- What this task involves:
Every entry must be output exactly as it was written.

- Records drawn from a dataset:
[Start of Attachment]

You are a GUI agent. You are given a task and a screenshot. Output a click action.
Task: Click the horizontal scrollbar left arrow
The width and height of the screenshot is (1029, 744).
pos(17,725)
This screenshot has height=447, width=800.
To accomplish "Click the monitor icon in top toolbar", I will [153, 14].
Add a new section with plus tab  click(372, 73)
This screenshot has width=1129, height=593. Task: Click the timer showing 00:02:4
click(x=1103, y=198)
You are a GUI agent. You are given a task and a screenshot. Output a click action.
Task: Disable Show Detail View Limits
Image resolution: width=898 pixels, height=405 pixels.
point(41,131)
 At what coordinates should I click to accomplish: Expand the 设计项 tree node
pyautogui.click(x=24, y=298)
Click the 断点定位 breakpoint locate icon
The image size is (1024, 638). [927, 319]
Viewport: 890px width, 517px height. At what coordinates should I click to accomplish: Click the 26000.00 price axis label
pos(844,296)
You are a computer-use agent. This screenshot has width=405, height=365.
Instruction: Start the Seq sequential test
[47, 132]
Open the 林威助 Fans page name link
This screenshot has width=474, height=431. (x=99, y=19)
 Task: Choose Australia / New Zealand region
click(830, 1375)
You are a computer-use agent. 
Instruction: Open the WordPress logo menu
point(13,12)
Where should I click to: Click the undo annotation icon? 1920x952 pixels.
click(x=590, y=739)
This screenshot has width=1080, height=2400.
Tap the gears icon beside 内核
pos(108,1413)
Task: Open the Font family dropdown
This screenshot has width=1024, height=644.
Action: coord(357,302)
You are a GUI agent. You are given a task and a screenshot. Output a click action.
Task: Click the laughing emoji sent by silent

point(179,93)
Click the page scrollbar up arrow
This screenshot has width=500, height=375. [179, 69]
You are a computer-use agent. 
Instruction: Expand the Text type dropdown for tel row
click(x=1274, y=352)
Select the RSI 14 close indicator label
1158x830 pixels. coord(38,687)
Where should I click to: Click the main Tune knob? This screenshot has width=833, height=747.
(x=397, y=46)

[End of Attachment]

- Completed exercise:
You are a GUI agent. You are given a task and a screenshot. Output a click action.
Task: Click the horizontal scrollbar left arrow
The width and height of the screenshot is (1029, 744).
pos(17,725)
This screenshot has height=447, width=800.
To accomplish "Click the monitor icon in top toolbar", I will [153, 14].
Add a new section with plus tab  click(372, 73)
This screenshot has width=1129, height=593. Task: Click the timer showing 00:02:4
click(x=1103, y=198)
You are a GUI agent. You are given a task and a screenshot. Output a click action.
Task: Disable Show Detail View Limits
Image resolution: width=898 pixels, height=405 pixels.
point(41,131)
 At what coordinates should I click to accomplish: Expand the 设计项 tree node
pyautogui.click(x=24, y=298)
Click the 断点定位 breakpoint locate icon
The image size is (1024, 638). [927, 319]
Viewport: 890px width, 517px height. At what coordinates should I click to accomplish: Click the 26000.00 price axis label
pos(844,296)
You are a computer-use agent. This screenshot has width=405, height=365.
Instruction: Start the Seq sequential test
[47, 132]
Open the 林威助 Fans page name link
This screenshot has width=474, height=431. (x=99, y=19)
 Task: Choose Australia / New Zealand region
click(830, 1375)
You are a computer-use agent. 
Instruction: Open the WordPress logo menu
point(13,12)
Where should I click to: Click the undo annotation icon? 1920x952 pixels.
click(x=590, y=739)
This screenshot has width=1080, height=2400.
Tap the gears icon beside 内核
pos(108,1413)
Task: Open the Font family dropdown
This screenshot has width=1024, height=644.
Action: coord(357,302)
You are a GUI agent. You are given a task and a screenshot. Output a click action.
Task: Click the laughing emoji sent by silent

point(179,93)
Click the page scrollbar up arrow
This screenshot has width=500, height=375. [179, 69]
You are a computer-use agent. 
Instruction: Expand the Text type dropdown for tel row
click(x=1274, y=352)
Select the RSI 14 close indicator label
1158x830 pixels. coord(38,687)
Where should I click to: Click the main Tune knob? This screenshot has width=833, height=747.
(x=397, y=46)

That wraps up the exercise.